Historians begin to pull back curtain on Trump’s presidency

- By Jennifer Schuessler

From the day he took office, Donald Trump had U.S. historians on high alert, as they took to news programs, op-ed pages and social media to help contextual­ize every norm-busting twist and turn (and tweet).

But last week, a group of 17 historians sat down for a calmer, more deliberate project: taking a first cut at writing a scholarly history of the administra­tion.

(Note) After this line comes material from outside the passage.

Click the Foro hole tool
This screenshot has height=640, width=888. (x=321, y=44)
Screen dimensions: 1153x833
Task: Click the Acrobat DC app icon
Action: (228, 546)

Before convening via Zoom for two days of discussion, the members had submitted chapters on topics including immigratio­n, foreign policy, race, party politics, media, disinforma­tion and impeachmen­t. After revisions and editing, the work will be published next year by Princeton University Press in a volume called “The Presidency of Donald J. Trump: A First Historical Assessment.”

That might seem like an incongruou­sly dry title for a summation of four years that ended with a violent assault on the U.S. Capitol. And before the discussion began, Julian E. Zelizer, a professor at Princeton and the project’s organizer, laid out a basic difficulty.

“The challenge with President Trump is understand­ing the foundation­al elements of his presidency as deeply rooted in basic features of American history,” he said, while also noting the places “where the presidency jumped the shark.”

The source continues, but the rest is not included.